- **RECORDS TO USE**:
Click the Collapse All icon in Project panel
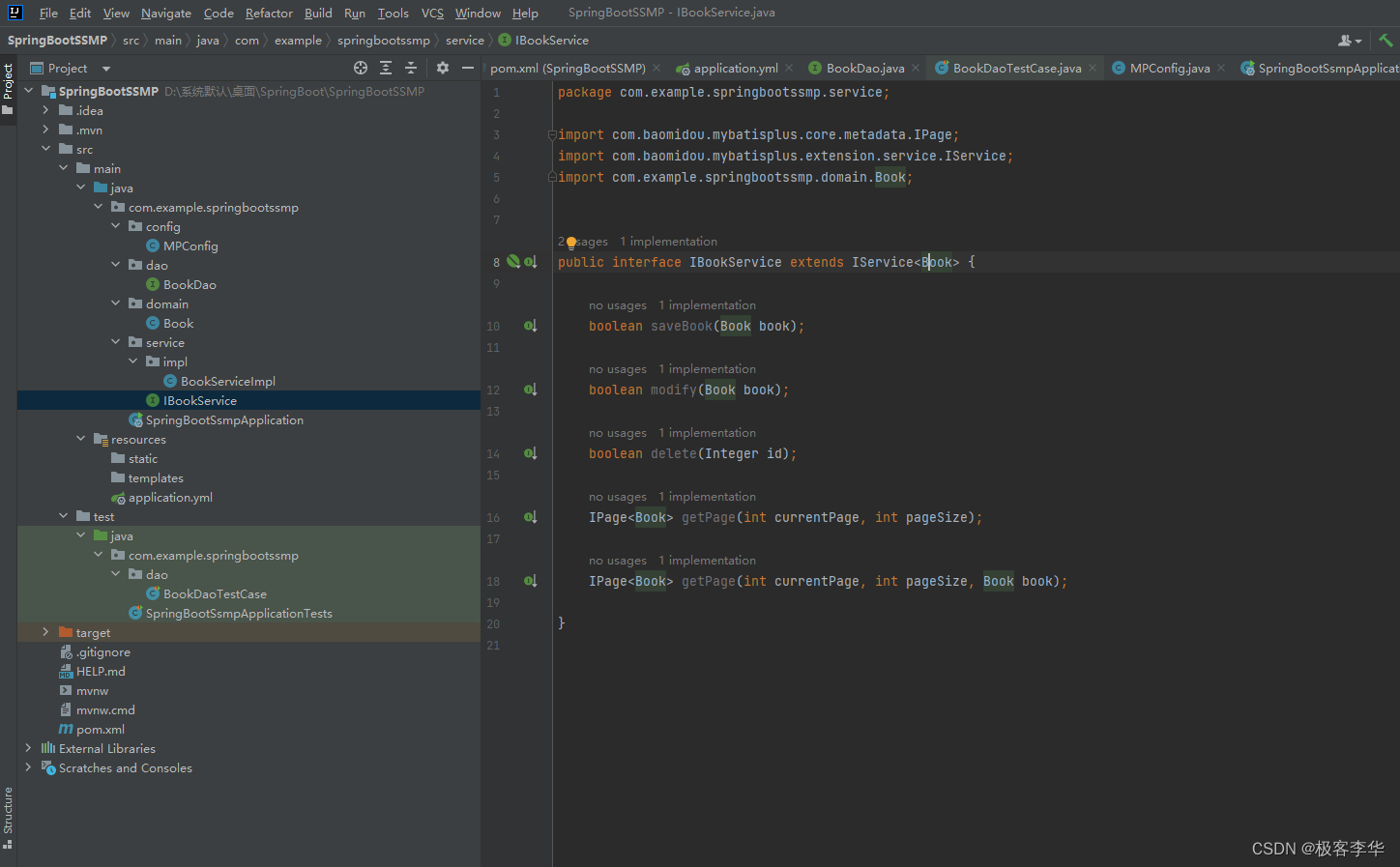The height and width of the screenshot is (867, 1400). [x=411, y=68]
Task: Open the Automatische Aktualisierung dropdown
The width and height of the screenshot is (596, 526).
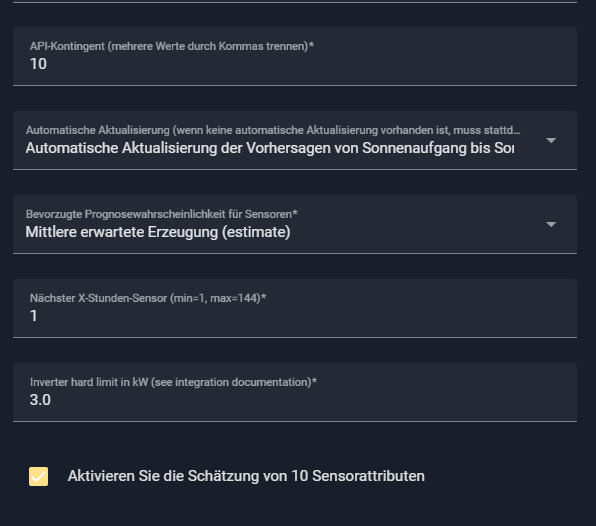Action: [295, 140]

- **WORK TO BE COMPLETED**: Set down exactly, line for line, the data from the line that contains "The width and" through its last line, keeping pictures out.

- **OUTPUT OF THE EXERCISE**:
The width and height of the screenshot is (596, 526).
Action: [295, 140]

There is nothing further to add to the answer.